Honoring our nation’s heroes.
We are just three days away from Veterans Day.
WXII visited with a very special World War II Veteran, who turned 105 years old a month ago today on Oct. 8.
Joseph Sosa says as far as his secret to living a long life — well, it’s just pure luck.
“It’s just luck,” Sosa said. “I wonder why, you know? I didn’t do anything special. I wasn’t a health nut. I just wake up every morning.”
After living for more than a century now, you can imagine that Sosa has some pretty interesting stories to tell.
“I did dangerous things,” he said. “Flying, a lot of cadets got killed in training. There were close calls at the fire department — that was a tough job.”
Sosa served in World War II for several years, flying five different aircraft. He had wanted to fly since he was just a little boy.
“I loved flying,” he said. “Growing up after the first World War and hearing stories about the pilots and glamour.”
Sosa had a long career as a first responder.
He was a captain for the New York Fire Department. In fact, he was one of the first fire captains of Hispanic descent.
Sosa also served as a corrections officer and graduated from the police academy.
WXII asked if he ever imagined he would live to be 105 years old.
“No,” Sosa said. “Well, certainly, all those years, I was scared I would have a heart attack like everybody else.”
As far as any advice to younger generations, Sosa says to stay away from smoking.

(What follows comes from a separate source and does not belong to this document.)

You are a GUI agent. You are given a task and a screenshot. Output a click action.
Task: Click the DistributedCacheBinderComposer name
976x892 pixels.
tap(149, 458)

He was never a smoker.
“One big thing: I never smoked,” Sosa said.
When it comes to the last 105 years, Sosa credits it all back to simply being lucky.
“And jumping out of windows, trapped buildings — the usual things you do in the fire department,” he said. “But luck, luck, luck.”
Sosa got married to his wife, Anna, at the age of 18. They were married for 77 years.
Sosa says being married to Anna for nearly 80 years could be the real key to living such a long, happy life.